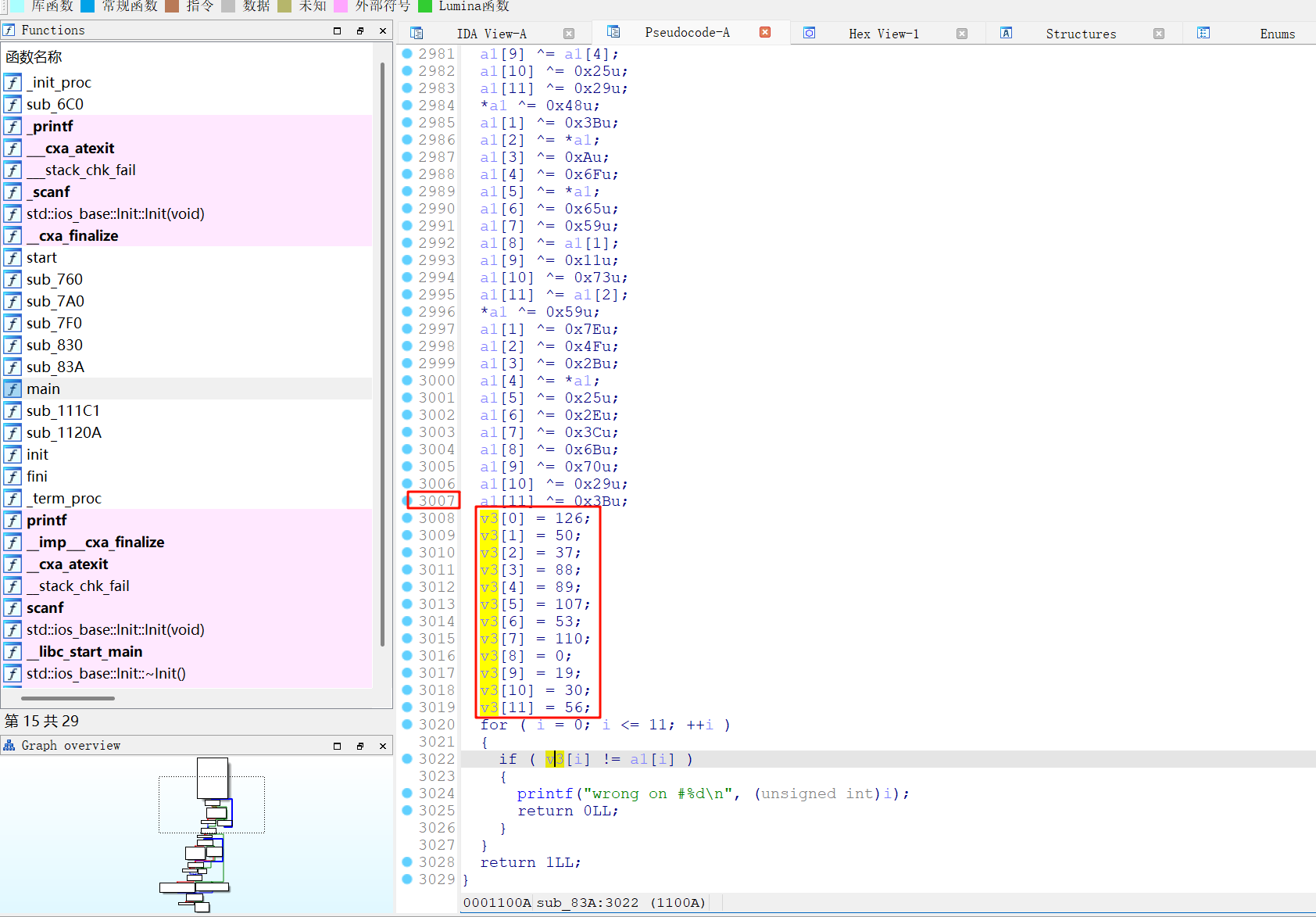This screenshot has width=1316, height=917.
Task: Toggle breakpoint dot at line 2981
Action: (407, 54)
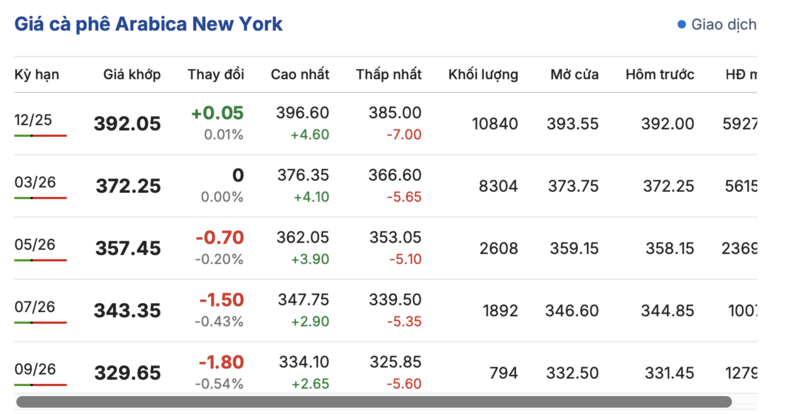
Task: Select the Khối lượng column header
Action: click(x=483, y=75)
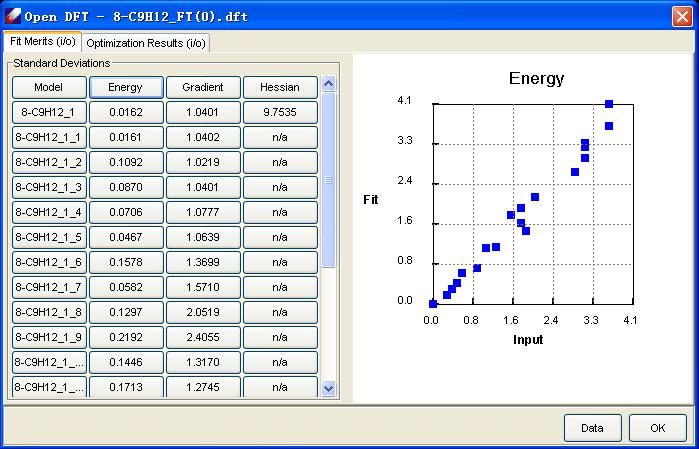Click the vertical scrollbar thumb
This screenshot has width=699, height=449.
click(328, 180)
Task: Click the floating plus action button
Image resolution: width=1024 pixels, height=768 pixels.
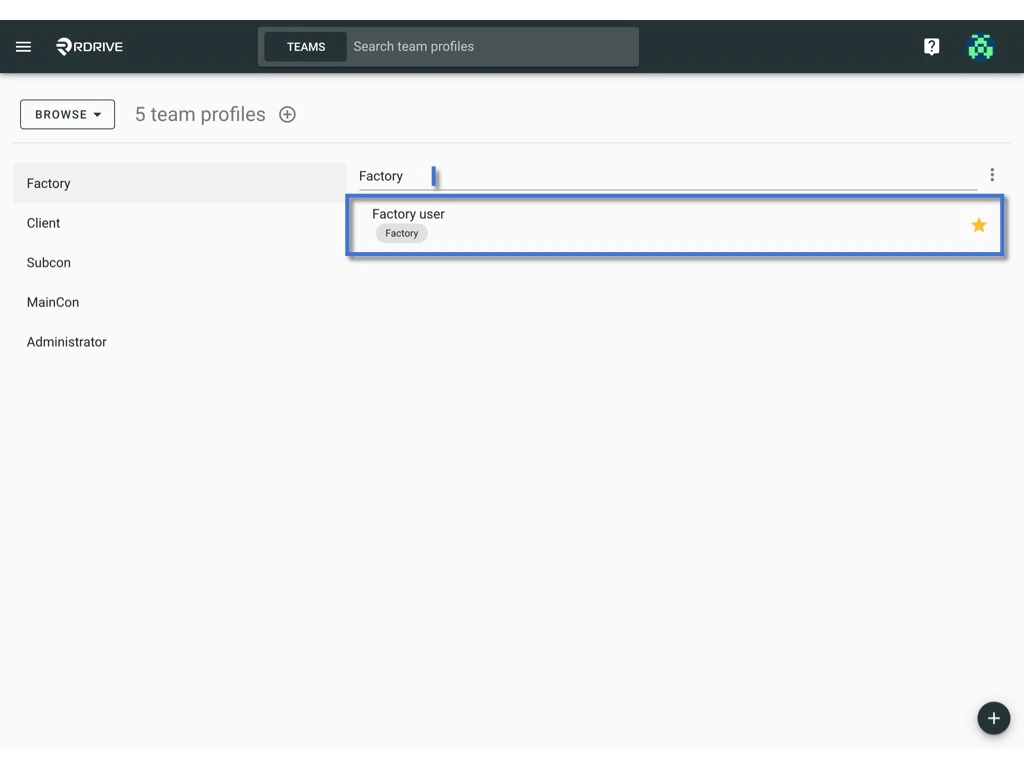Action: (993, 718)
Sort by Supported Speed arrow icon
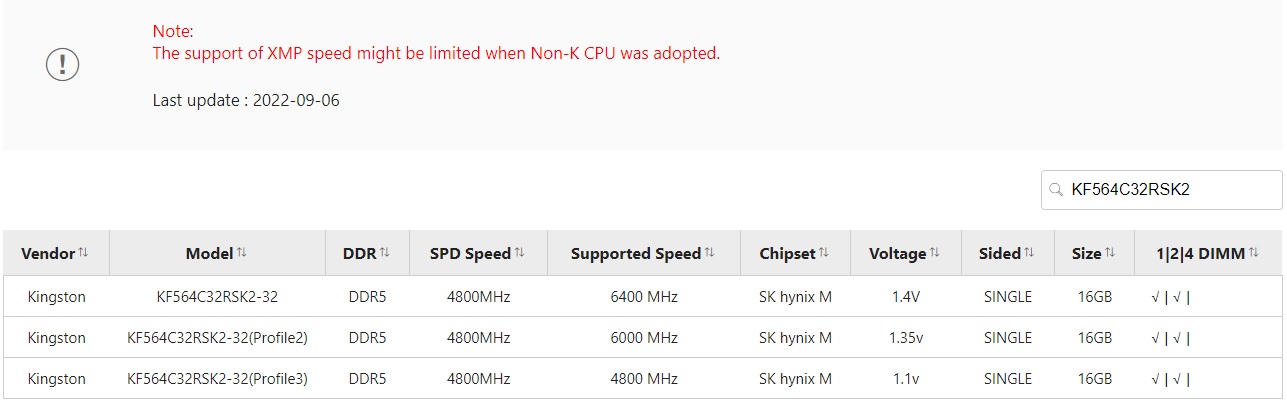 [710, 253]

------------------------------------

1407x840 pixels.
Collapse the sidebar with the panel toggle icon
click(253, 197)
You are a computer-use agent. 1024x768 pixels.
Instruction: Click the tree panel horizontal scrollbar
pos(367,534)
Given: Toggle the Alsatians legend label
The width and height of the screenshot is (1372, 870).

------------------------------------

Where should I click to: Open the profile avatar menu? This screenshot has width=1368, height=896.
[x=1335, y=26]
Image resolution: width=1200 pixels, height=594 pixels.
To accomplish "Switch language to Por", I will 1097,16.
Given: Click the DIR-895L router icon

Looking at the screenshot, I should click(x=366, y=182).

------------------------------------

◆ WHAT IS NEEDED ◆
Please copy the lines above from the line with "Collapse the sidebar" up to and including the line with "The width and", exactly as written and with nothing else.

◆ RESPONSE TO THE TASK ◆
Collapse the sidebar with the panel toggle icon
click(253, 197)
You are a computer-use agent. 1024x768 pixels.
Instruction: Click the tree panel horizontal scrollbar
pos(367,534)
Given: Toggle the Alsatians legend label
The width and height of the screenshot is (1372, 870).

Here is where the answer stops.